### Work to complete
Only the lines from the one with "Task: Select the" through the end of the material are wanted, copied exactly and with the pictures left out.

### Input records
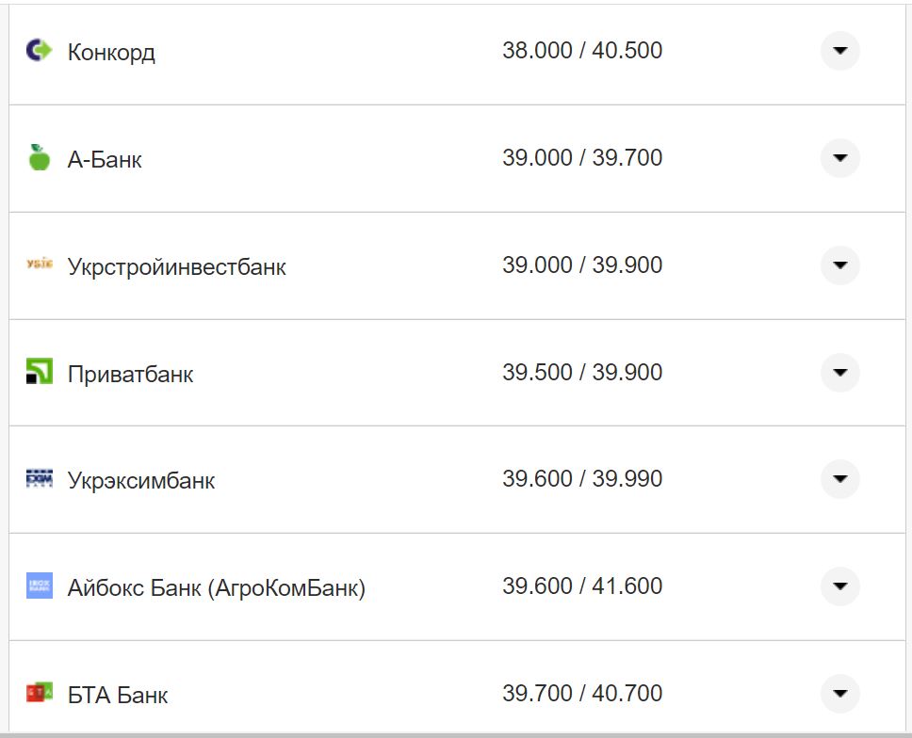This screenshot has height=738, width=912.
Task: Expand the БТА Банк row arrow
Action: [839, 694]
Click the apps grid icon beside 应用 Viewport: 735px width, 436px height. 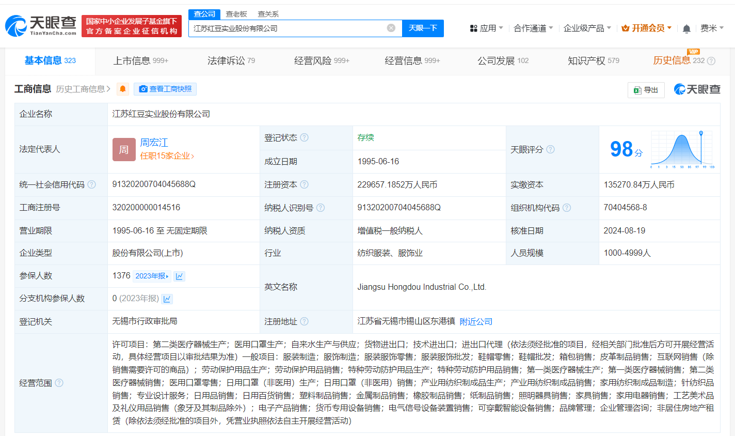(x=474, y=28)
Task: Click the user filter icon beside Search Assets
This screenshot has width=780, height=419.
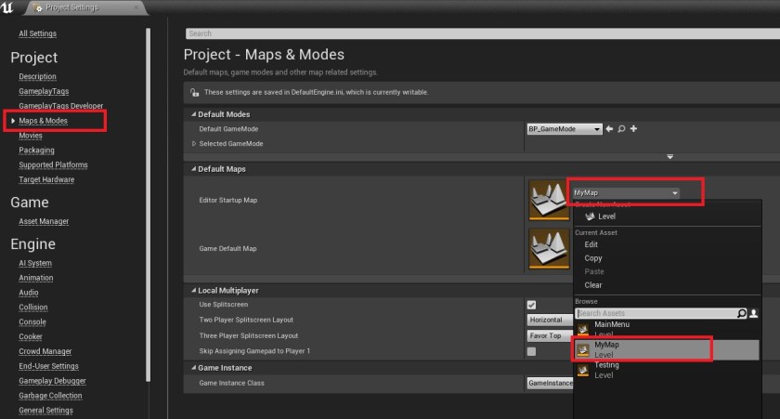Action: 753,313
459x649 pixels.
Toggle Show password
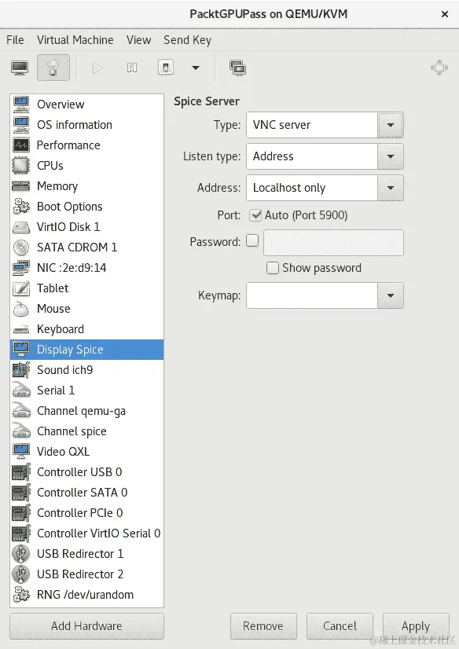click(273, 268)
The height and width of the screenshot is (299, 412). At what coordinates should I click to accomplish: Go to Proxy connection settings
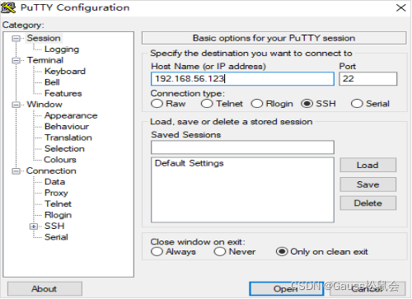click(56, 193)
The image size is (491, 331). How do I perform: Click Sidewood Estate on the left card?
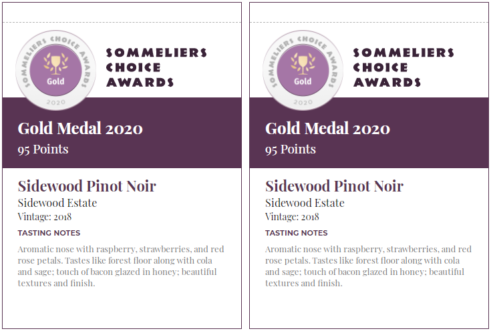click(57, 203)
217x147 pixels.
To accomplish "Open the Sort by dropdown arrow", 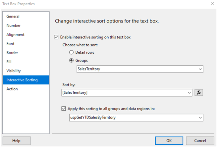I will pos(189,93).
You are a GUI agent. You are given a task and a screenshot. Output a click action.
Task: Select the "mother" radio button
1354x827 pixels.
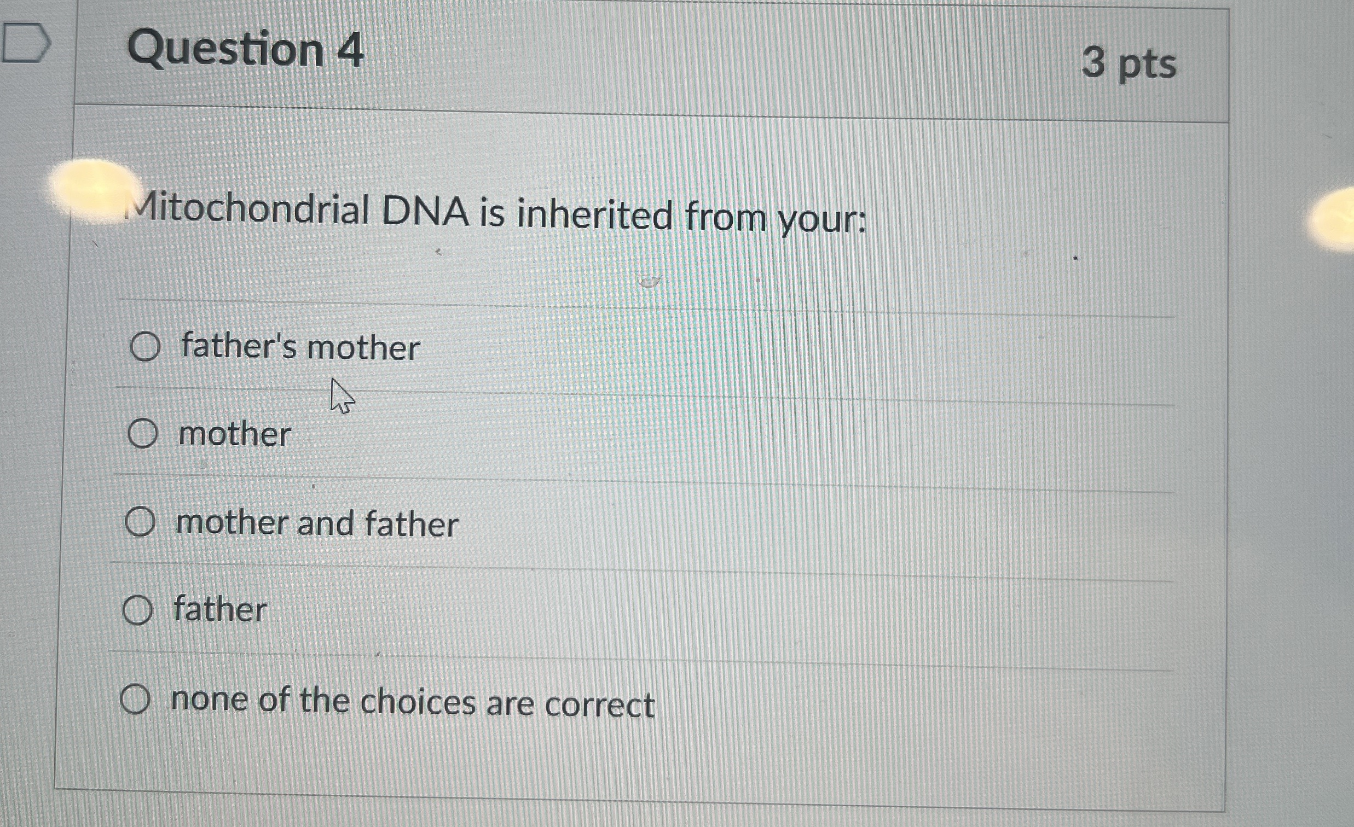click(142, 434)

### Reply
Task: Select the "mother" radio button
1354x827 pixels.
click(142, 434)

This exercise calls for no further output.